Purtroppo, a volte, viene spacciato per restauro conservativo un tipo di restauro che neanche l’architetto francese  Viollet Le Duc, padre del restauro “stilistico”, considerato antitetico al restauro conservativo,  avrebbe avuto il coraggio di effettuare. Ci auguriamo che fino a quanto le indicazioni fornite dalla Carta del restauro 1972 non assumono una valenza legislativa, i nostri amministratori appoggino unicamente quei progetti di restauro che si basano sui principi del restauro conservativo, perché se non si vogliono ingannare i fruitori presenti e futuri di un monumento è bene rispettare la massima di Camillo Boito: “piuttosto consolidare che riparare, piuttosto riparare che restaurare” a cui mi permetto di aggiungere: “piuttosto restaurare conservando che integrando”.

[1] Eugène Emmanuel Viollet-Le Duc nasce a Parigi nel 1814 e muore a Losanna nel 1879.

[2] Letterato e critico d’arte, John Ruskin nasce a Londra nel 1819 e muore a Brantwood nel 1900.

[3] Il valore della multa è stato elevato a seguito dell’art. 11 della legge 689/1981.

[4] Fabrizio Lemme: La contraffazione e alterazione d’opere d’arte nel diritto penale.
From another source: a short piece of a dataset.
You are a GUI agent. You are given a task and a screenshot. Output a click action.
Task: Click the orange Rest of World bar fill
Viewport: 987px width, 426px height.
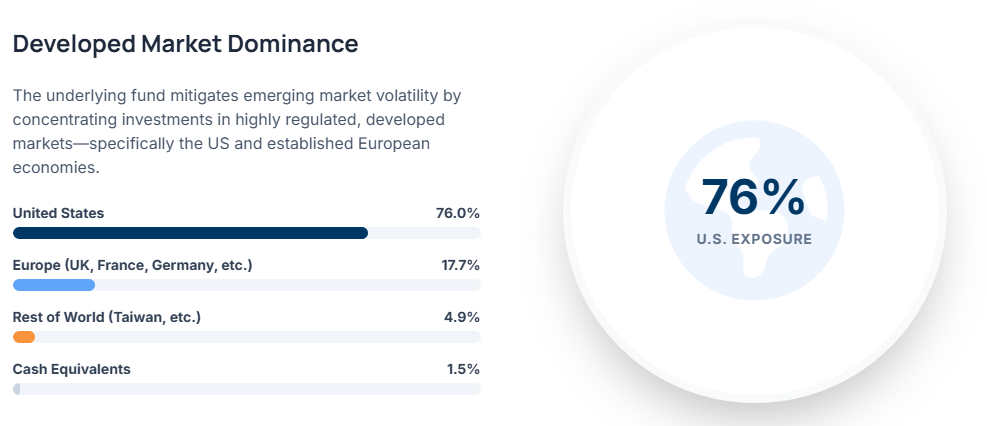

P.30.

[5] Nel portico della chiesetta si trova un chiusino a forma di maschera umana chiamato “bocca della verità” perché secondo la credenza popolare si riteneva che mordesse la mano a chi, infilando la mano dentro la bocca, mentiva.

[6] Il movimento trae il suo nome da Ned Ludd capo del movimento operaio inglese caratterizzato dalla avversione nei confronti delle macchine industriali causa di disoccupazione. Il movimento ebbe inizio nel 1811 a Nottingham e si estese a vari distretti  industriali, causando la distruzione di molti macchinari. 

[7] Cesare Brandi: Teoria del restauro p.6 e p.8.